陰陽師的日常

読みながら歩き、歩きながら読む

この話、したっけ ~あのころわたしが読んだ本 その3

2006-10-13 22:19:14 | weblog
3.ホームズの日々

人生を変えた本、というと、大仰な話なのだけれど、もしかしたらわたしの人生を変えたのはコナン・ドイルの『バスカビル家の犬』ではあるまいか。

あまりこれを読んだらいい、などということは言わない母だったのだが、小学校二年生の時に、ホームズはおもしろいよ、と、その本を選んでくれたのだった。

子供向きにリライトしたもので、江戸川乱歩の少年探偵団を意識したのか、ワトソンが少年だったのである。そうしてそのワトソン少年が、ダートムーアの底なし沼のすぐ近くのバスカビル家に行くのである。

作中に挿入される黒い犬の伝説、そうして、大きな岩に横たわってこときれている若い女と悪逆非道の領主の挿絵。
夢中になる、などというような、生やさしいものではなかった。
わたしが歩いているのは、アスファルトで舗装された歩道などではなく、沼地のほとりのぬかるんだ泥地だったし、沼の瘴気を感じ、通りの渡れば捕虫網を持って走っているステープルトンがいるはずで、ランドセルを背負ったわたしは、ワトソン少年なのだった。

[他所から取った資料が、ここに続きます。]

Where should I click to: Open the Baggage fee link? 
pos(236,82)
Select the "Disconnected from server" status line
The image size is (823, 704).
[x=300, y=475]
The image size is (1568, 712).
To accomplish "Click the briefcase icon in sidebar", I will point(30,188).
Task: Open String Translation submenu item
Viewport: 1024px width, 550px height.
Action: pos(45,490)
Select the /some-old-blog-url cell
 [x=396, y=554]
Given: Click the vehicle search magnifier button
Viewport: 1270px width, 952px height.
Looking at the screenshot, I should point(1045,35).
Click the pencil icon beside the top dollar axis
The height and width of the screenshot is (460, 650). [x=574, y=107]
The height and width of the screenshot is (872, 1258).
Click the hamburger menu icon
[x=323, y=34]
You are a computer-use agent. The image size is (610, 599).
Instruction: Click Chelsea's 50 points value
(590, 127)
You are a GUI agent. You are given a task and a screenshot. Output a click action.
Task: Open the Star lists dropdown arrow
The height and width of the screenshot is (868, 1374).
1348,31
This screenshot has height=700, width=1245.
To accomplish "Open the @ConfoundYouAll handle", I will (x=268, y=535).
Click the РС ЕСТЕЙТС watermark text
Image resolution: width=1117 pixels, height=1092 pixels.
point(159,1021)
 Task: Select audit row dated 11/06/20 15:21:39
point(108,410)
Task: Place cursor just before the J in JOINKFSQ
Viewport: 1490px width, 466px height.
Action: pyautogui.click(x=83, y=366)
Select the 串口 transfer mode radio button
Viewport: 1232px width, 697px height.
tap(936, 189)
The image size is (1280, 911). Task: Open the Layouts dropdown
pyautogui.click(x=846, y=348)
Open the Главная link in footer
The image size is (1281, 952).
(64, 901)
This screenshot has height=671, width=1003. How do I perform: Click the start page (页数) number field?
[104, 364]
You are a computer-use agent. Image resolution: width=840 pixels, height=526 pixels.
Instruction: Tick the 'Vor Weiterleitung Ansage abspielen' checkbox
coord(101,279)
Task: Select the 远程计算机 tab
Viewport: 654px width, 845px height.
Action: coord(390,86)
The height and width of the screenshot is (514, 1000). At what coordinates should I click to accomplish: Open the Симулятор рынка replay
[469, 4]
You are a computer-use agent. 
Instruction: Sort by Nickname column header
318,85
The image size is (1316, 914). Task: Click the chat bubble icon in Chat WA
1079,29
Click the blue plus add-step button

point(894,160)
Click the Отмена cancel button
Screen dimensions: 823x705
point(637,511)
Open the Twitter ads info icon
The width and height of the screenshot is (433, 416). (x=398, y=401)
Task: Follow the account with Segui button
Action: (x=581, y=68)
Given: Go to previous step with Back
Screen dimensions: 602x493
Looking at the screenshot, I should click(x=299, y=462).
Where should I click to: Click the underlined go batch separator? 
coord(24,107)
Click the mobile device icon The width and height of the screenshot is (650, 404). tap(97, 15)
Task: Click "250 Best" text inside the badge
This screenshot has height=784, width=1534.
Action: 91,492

ワトソン少年が出てきたのは『バスカビル家の犬』ただ一冊で、あとは大人のワトソンだったが、もちろんどれも夢中になった。『まだらの紐』だの『ぶな屋敷』だの、『赤毛連盟』を読んで、外国には赤い髪の人がいるのか、と感心し(のちに自分が思っていた色とずいぶんちがっているのを知るのだが)、『踊る人形』でアルファベットを覚えたのだった。
そうして、『バスカビル家の犬』のつぎに取りつかれたのが『緋色の研究』である。
この作品ではモルモン教の教団が大きな役割を果たすのだけれど、これは一夫多妻で、モルモン教徒同士でしか結婚ができない。そうして、その掟に背くと殺されるという制裁が待っている。なんと恐ろしい宗教なのであろうか、と思ってしまったのだった。
のちに自転車で走っているのが同じモルモン教徒だと知って、ひどく変な気がした。

何よりも引かれたのが、ホームズはステッキ一本見るだけで、持ち主の社会的地位から、性格、嗜好や現在の心理状態まで見抜いてしまう点だった。
ものごとはよく見れば、おどろくほどたくさんのことが見えてくるのだ。
そうして家でさかんに「この靴に泥はねがついていることを考えると、お姉ちゃんは公園をつっきって帰ってきたね」などと言って、うるさがられたりしたものだった。

ホームズのシリーズをわたしはいったい何度読み返したことだろう。
やがて、すでに犯人がわかっている推理小説など、読み返すこともなくなるのだけれど、わたしは繰りかえし読んで、飽きることを知らなかった。
その空気に浸るだけで幸せだった。

そのころ、近所に空き巣が入るという事件があった。
そこの家の人は和文タイプを仕事にしていて、家の前を通ると、よく独特のタイプを打つ音が聞こえた。外からでも聞こえるほど、大きな音だったのである。
家の前にパトカーやらワゴン車やらが停まっていて、見るだけで胸が高鳴った。なんとかして中が見えないものだろうか、と、背伸びをして覗いたりもしたのだろう。

家の前に、暗い顔をして、そのタイプをいつも叩いている女の人が立っていた。
やがて、空き巣というのはほんとうは空き巣ではなかったらしい、という噂が流れた。「狂言」という言葉を、わたしは意味がわからなくて、辞書でひいたことを覚えている。
どうやら狂言だったらしい、そこの娘さんがいろいろあって……。
もっと知りたくて、どういうこと? と聞いたら、そんなことを知りたがるものではありません、と怒られた。

せっかくの事件なのに、何がなんだかわからないなんて。
こんなはずではない。そう思って、そこの家の周りをうろうろしていたのを母親に見つかったのだろう、これだけ言ってもわからないのか、と、正座をさせられて長い時間説教を喰らったのだった。

推理小説はね、お話なの。ほんとうは、人が殺されたり、ものが盗まれたりすることは、おもしろいことでも、楽しいことでもないの。
お話だから、楽しいの。お話と、実際の世の中はちがうのよ。

それまで物語の世界は、自分がいるところとずっと地続きのはずだった。
たとえ魔法や鬼が出てきても、わたしが住んでいるところからちょっと先に行けば、その世界に入れるはずだった。
そうではないのだ、ということを、わたしはシャーロック・ホームズを読むことで、逆に、知っていったのだった。